The story behind the hymn 'Abide With Me'
One of the most famous hymns in the world came out of Brixham, near Torbay, Devon, in 1847
In those days it was a poor, obscure fishing village, and the vicar was the Rev Henry Francis Lyte. It was a discouraging place to be a pastor, but Henry felt that God wanted him there, and so he stayed, though it was lonely work, and he suffered constant ill health
By the time he was 54, Henry had contracted tuberculosis and asthma, and he and his family knew he was dying. It would have been so easy for him to look back on his life and feel a complete failure. What had he ever much accomplished? And yet – and yet – Henry knew that in life it is not worldly success that matters, but how much we respond to Jesus Christ, and how much we follow Him
In September of 1847 Henry was preparing to travel to the south of France, as was the custom for people with tuberculosis at that time. One day before he left, he read the story in the gospel of Luke about the two disciples on the road to Emmaus. They were met by Jesus on the day of His resurrection, and they invited Him to stay with them because it was getting late. “Abide with us”, they said “for it is towards evening”

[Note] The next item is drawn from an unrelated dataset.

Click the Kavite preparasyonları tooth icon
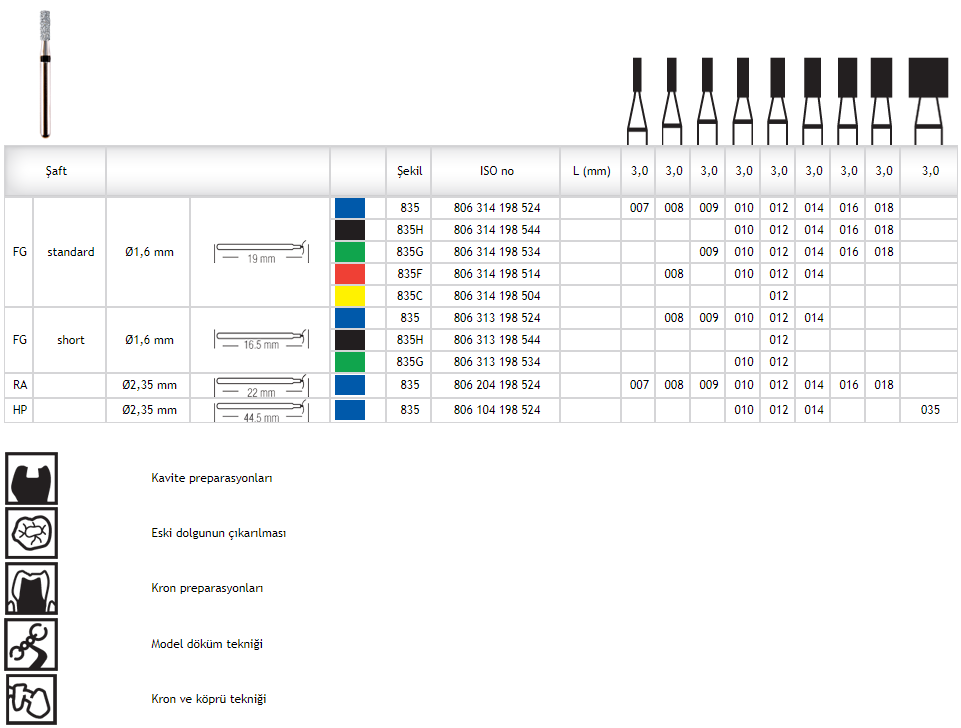The image size is (961, 728). [x=31, y=478]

“Abide with us – for it is toward evening”. These words struck a chord with Henry, who knew that it was getting ‘towards evening’ in his life. So, he sat down and wrote this hymn as a prayer to God – (the following are just some of the verses)
Abide with me
Abide with me; fast falls the eventide;
The darkness deepens; Lord, with me abide!
When other helpers fail and comforts flee,
Help of the helpless, O abide with me
Swift to its close ebbs out life’s little day;
Earth’s joys grow dim; its glories pass away;
Change and decay in all around I see;
O Thou who changest not, abide with me
I fear no foe, with Thee at hand to bless;
Ills have no weight, and tears no bitterness.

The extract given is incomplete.